WHAT TO PRODUCE
Reproduce the records from the line with "The height and" up to and including the line with "Action: point(967,455)", leaving out the pictures.

MATERIALS PROVIDED

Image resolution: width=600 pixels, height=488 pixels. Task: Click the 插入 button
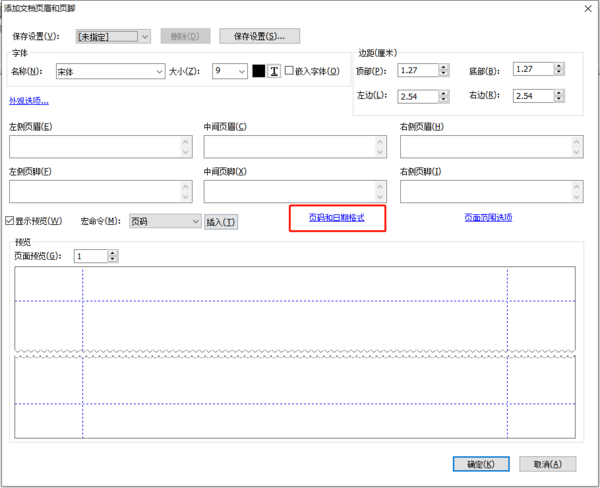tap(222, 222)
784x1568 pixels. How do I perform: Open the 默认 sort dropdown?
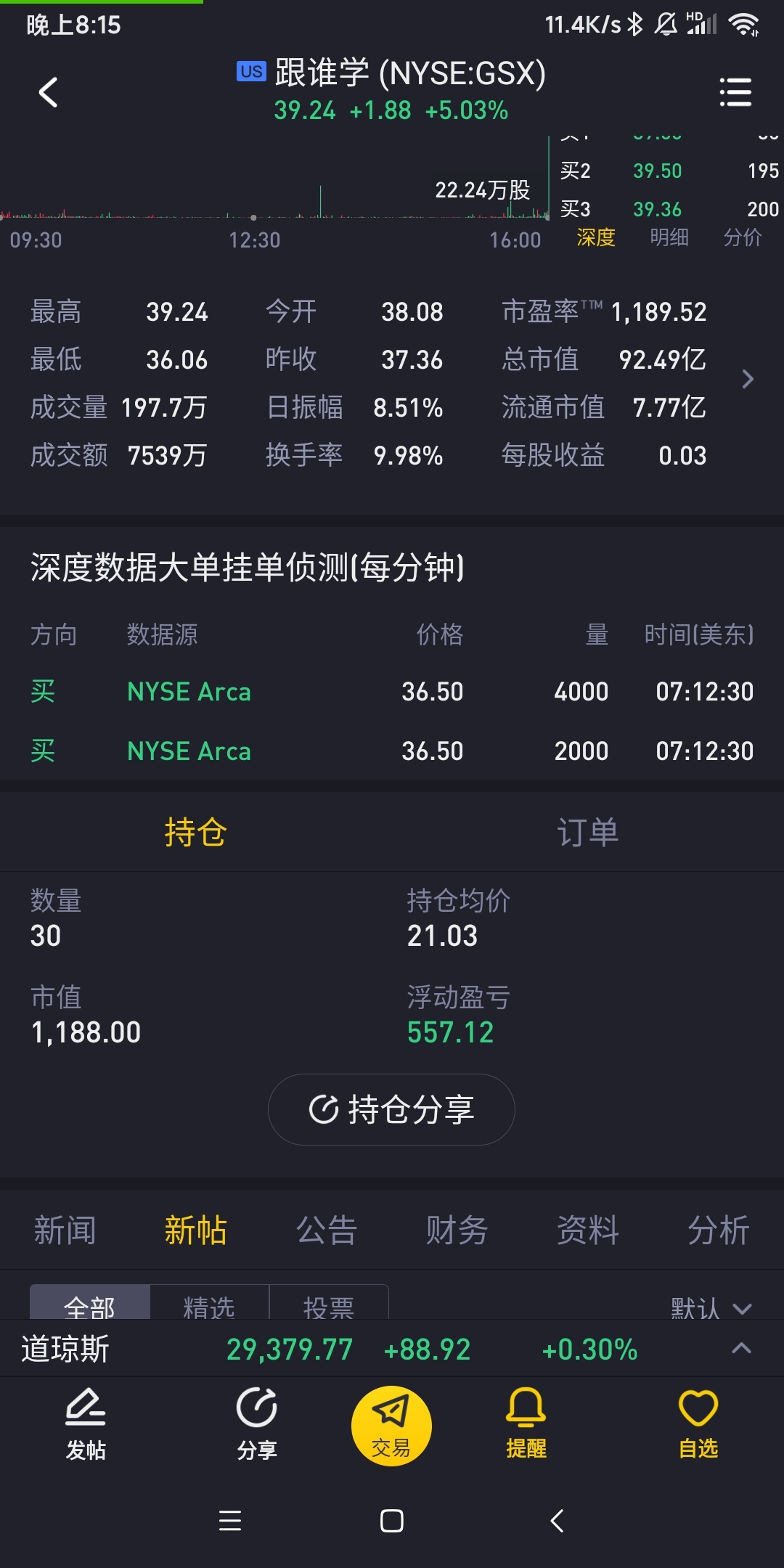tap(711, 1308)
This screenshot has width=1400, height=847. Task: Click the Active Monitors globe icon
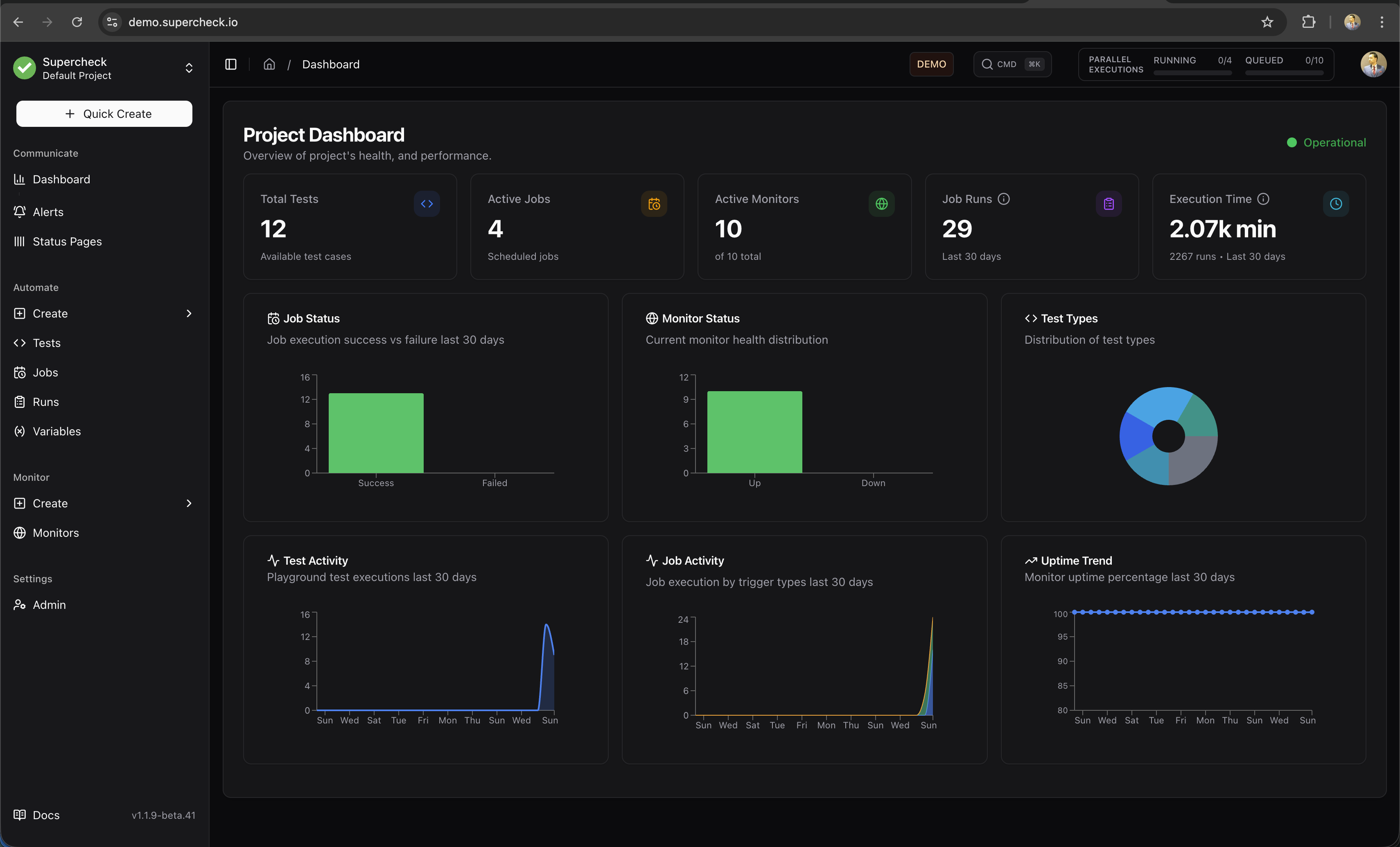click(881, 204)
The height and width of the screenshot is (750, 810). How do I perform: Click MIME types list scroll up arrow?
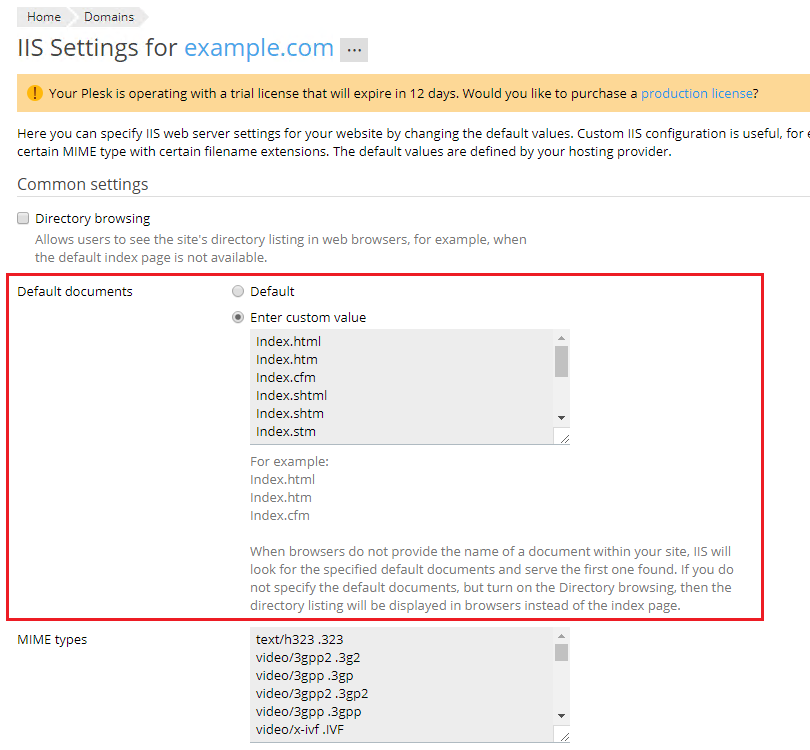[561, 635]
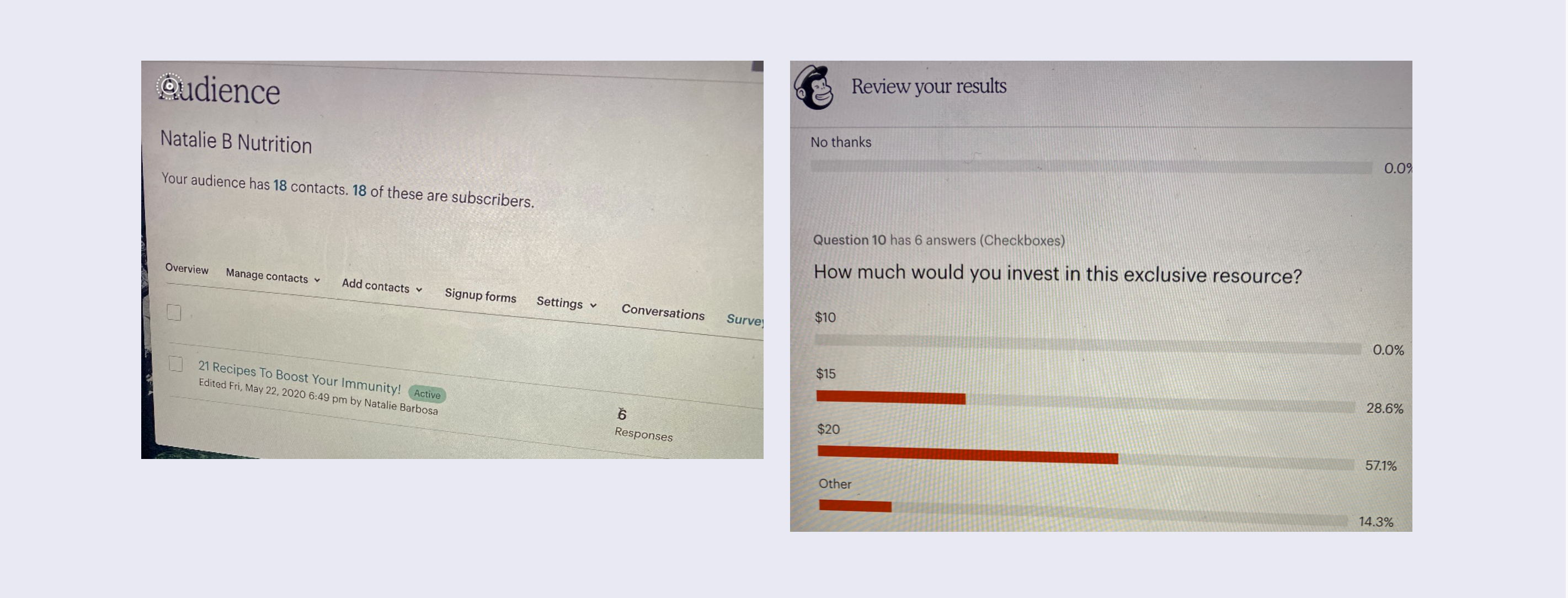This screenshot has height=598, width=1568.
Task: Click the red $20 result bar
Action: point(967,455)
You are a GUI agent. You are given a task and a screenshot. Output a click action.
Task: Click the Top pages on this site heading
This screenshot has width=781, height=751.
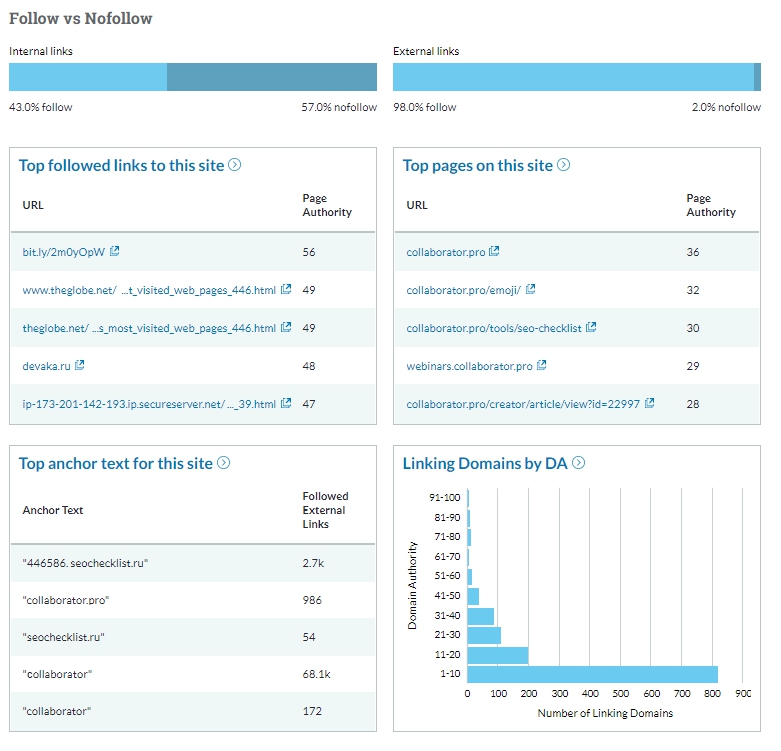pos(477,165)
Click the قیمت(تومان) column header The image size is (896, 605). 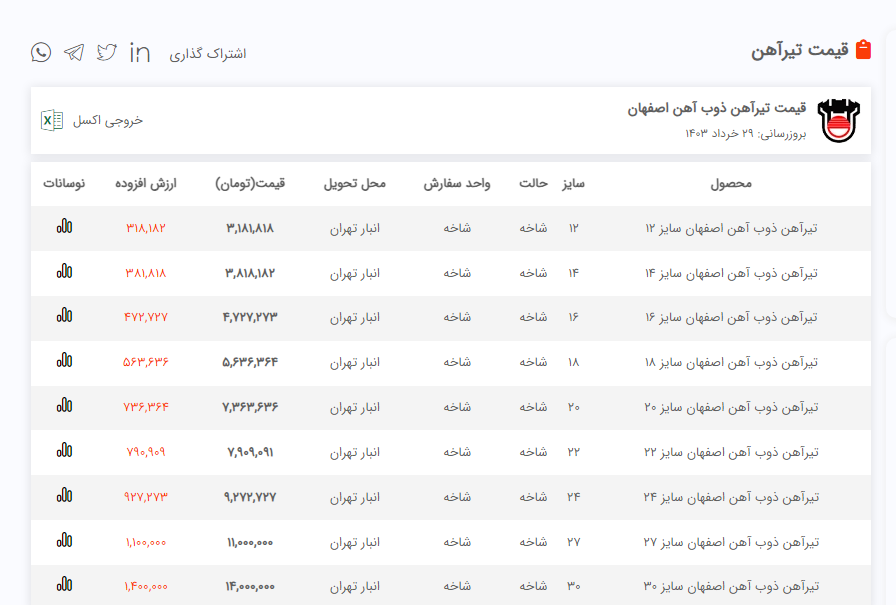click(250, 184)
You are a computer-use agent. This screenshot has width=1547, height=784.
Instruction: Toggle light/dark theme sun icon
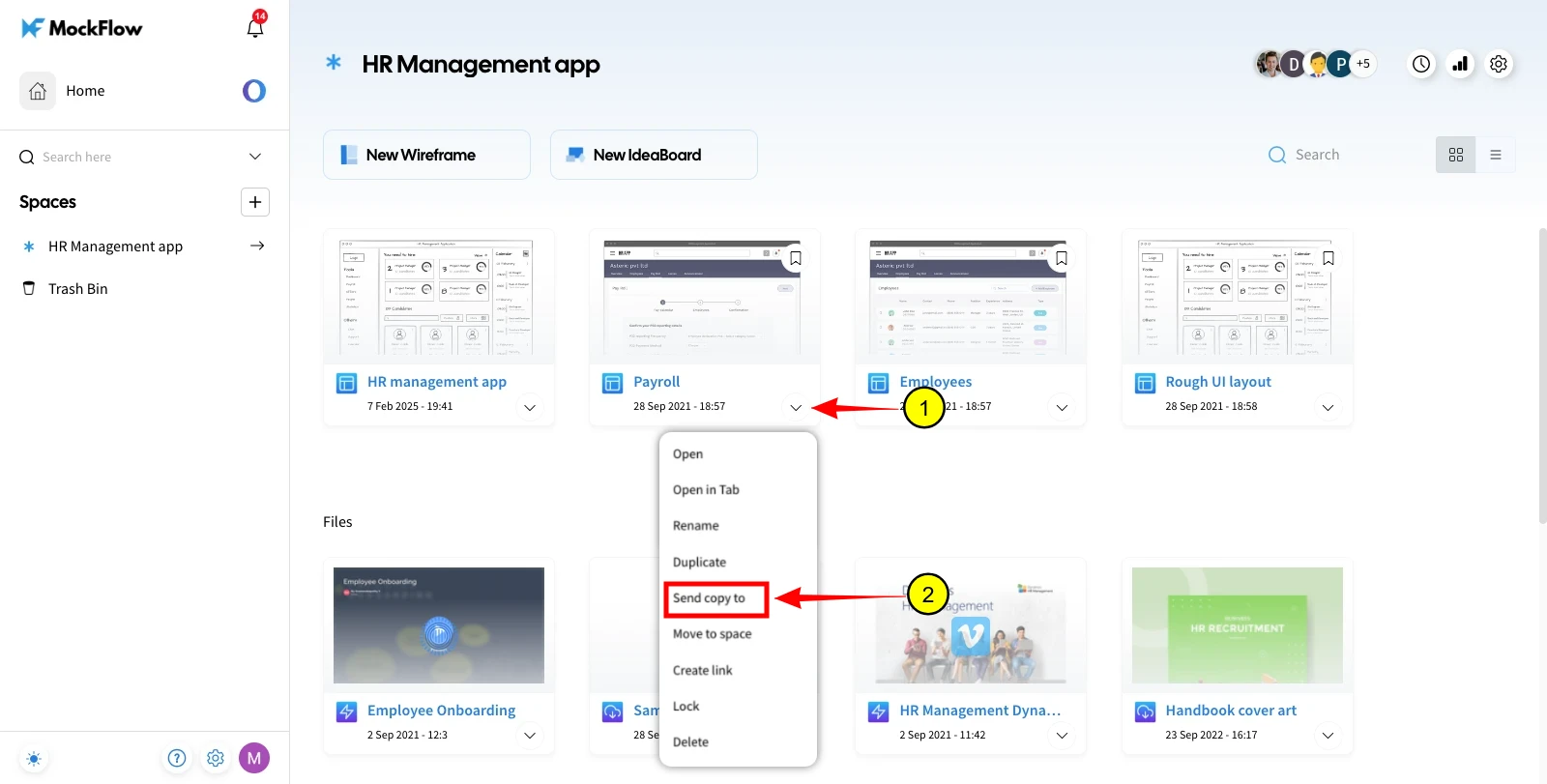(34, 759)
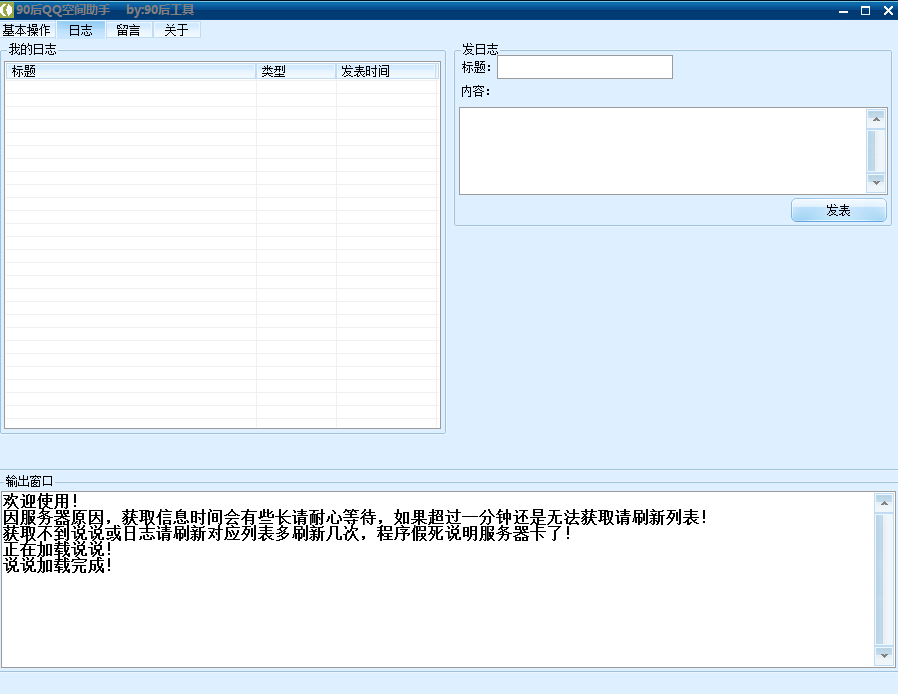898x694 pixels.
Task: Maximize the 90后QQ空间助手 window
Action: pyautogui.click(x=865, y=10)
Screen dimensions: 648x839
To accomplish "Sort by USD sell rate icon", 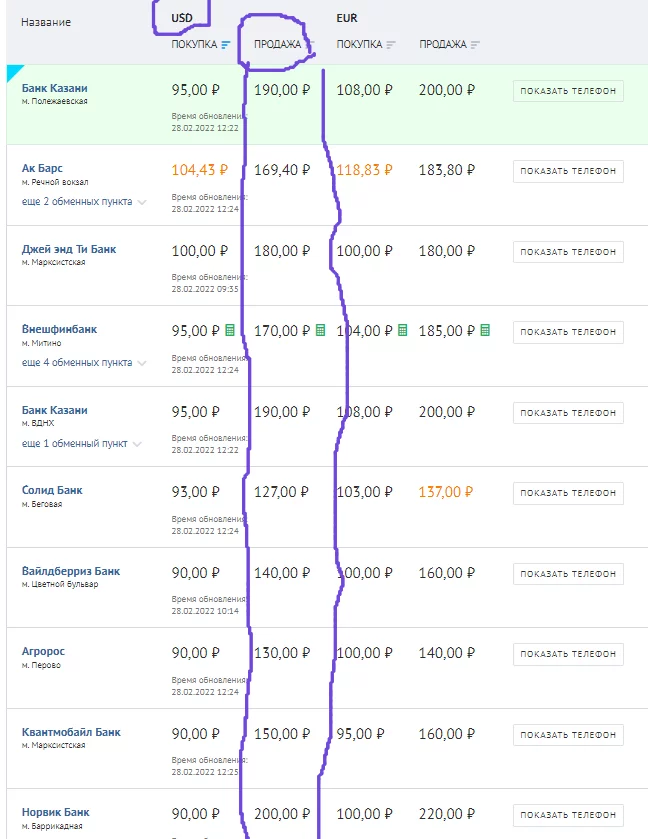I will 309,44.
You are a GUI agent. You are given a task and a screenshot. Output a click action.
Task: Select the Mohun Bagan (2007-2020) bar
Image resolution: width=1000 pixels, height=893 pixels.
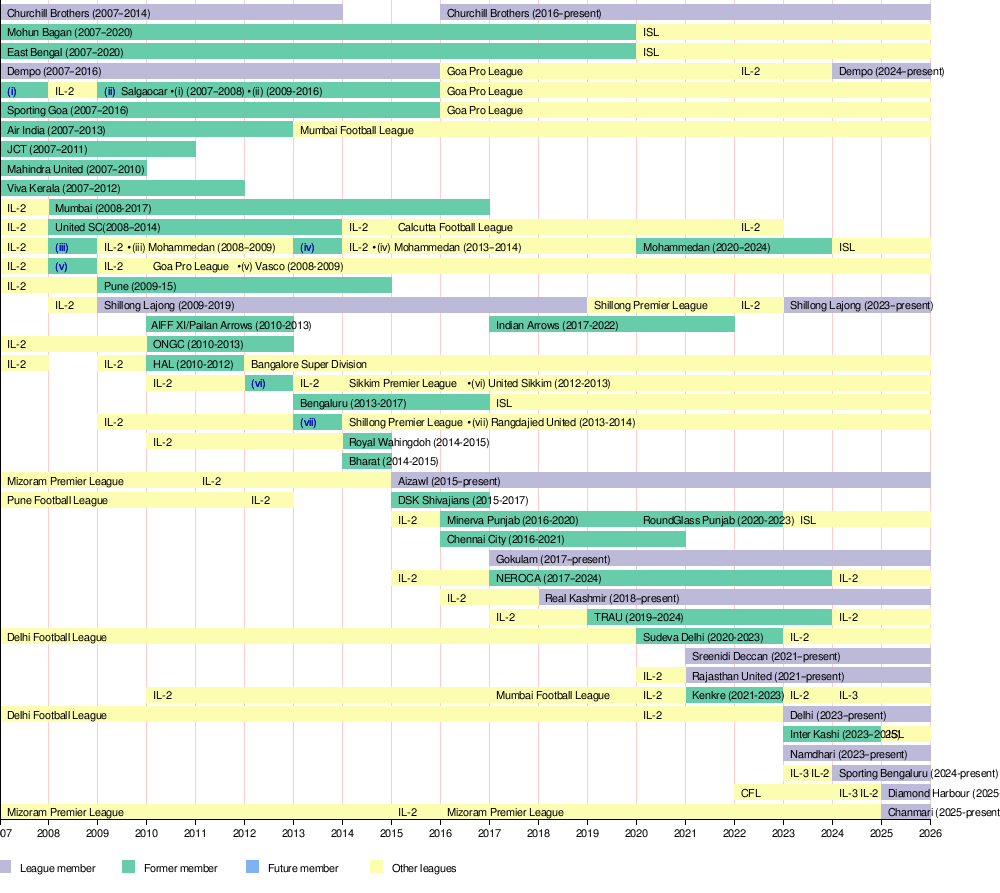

FULL RESPONSE
The height and width of the screenshot is (750, 810). How do I perform: Click MIME types list scroll up arrow?
[561, 635]
This screenshot has height=598, width=1568.
Task: Click the red $20 result bar
Action: point(967,455)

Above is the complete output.